Przyszedł moment rozwożenia transportu więźniów. I mnie też zabrano do dużej „kabaryny”. Rozwożono nas po różnych więzieniach. Ja się wtedy modliłem, żeby nie trafić do jakiegoś ciężkiego więzienia, np. do Rawicza, bo konwój i transport tam się miał kończyć. Jechaliśmy przez Poznań. Tam był przeładunek. Potem przez różne zakłady karne. I niestety z całego dużego transportu więźniów – a tak było tam ciasno w tej „kabarynie”, że niektórzy się wręcz podduszali, a nawet wymiotowali w tym ścisku, tłoku i dymie papierosów – tylko ja i jakiś „podziergany małolat” trafiliśmy do Rawicza. I łzy mi się w oczach zakręciły.

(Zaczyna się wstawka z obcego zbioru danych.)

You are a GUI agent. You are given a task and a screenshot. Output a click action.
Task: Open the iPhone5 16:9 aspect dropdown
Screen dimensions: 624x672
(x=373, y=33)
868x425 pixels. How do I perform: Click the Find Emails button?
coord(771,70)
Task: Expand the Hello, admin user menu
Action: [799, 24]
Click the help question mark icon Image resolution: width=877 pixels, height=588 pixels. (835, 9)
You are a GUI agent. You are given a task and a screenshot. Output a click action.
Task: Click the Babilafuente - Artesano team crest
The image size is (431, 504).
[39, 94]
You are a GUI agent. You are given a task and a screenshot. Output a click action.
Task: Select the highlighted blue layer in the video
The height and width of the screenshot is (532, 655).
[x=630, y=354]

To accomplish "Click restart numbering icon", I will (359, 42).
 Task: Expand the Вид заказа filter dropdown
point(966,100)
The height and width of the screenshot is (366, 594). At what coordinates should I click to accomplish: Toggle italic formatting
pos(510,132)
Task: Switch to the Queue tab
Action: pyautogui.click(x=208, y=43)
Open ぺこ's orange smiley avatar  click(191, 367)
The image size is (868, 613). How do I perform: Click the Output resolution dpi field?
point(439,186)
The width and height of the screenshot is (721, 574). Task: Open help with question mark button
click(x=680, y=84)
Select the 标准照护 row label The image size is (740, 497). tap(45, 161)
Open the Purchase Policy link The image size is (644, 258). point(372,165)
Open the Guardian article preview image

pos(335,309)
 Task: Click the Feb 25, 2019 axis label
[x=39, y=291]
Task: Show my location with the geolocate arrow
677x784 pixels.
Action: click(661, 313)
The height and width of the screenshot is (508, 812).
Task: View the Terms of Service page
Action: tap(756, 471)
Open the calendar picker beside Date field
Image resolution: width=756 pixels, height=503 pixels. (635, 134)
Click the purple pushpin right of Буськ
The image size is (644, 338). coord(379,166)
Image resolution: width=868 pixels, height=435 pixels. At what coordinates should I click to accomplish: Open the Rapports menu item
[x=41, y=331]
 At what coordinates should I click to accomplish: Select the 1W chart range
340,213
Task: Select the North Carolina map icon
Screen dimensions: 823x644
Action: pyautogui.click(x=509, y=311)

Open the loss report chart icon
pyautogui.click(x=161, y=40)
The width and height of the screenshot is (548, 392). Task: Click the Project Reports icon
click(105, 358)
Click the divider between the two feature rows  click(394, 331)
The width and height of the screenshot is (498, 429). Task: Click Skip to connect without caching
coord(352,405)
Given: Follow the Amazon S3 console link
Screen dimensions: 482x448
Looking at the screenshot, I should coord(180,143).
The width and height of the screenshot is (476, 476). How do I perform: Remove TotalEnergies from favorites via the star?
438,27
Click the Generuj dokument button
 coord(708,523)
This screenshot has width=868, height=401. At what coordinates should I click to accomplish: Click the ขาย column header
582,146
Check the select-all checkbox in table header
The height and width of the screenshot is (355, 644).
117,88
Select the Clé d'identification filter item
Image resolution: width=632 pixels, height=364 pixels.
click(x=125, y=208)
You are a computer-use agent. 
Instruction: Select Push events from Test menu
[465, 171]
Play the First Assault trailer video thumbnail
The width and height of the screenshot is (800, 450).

Siedziałem tam z takimi więźniami, którzy mieli wyroki po 25 lat więzienia! Byli karani za gwałty i morderstwa. Z takimi musiałem niestety siedzieć. Nie było to nic przyjemnego. Trafiłem tam w takim fatalnym momencie, bo szykowały się w więzieniu jakieś wewnętrzne rozruchy, więc było widać siły porządkowe przygotowane do interwencji. Podczas spacerów, jak byliśmy na „spacerniku”, to była bardzo napięta atmosfera. To wszystko sprawiało, że było mi tam naprawdę ciężko. Ale z biegiem czasu człowiek jakoś tam się aklimatyzował. Chociaż dodatkowym utrudnieniem, ze względu na spodziewany bunt więźniów, były częste przerzuty z celi do celi. Gdy już poznawałem współwięźniów i zdążyliśmy się przyzwyczaić do siebie, i już była dobra atmosfera w celi, to rozbijano celę, robiąc kolejne przerzuty. Takie zgrywanie się więźniów było bardzo ważne. Chociażby dlatego, że przebywając cały czas ze sobą, razem jedliśmy, razem chodziliśmy na spacery, ale też w tej samej celi załatwialiśmy potrzeby fizjologiczne. Przecież w celi był „kibel” i tam trzeba było się załatwiać. I kiedy już przyzwyczajaliśmy się do siebie przerzucano mnie i innych więźniów do nowej celi, potem do kolejnej itd. A to niesamowicie utrudniało życie. Co człowiek to „historia”. Co człowiek to przyzwyczajenia. Jeden chrapie, drugi pali papierosy. To palenie papierosów było dla mnie trudne jako dla niepalącego.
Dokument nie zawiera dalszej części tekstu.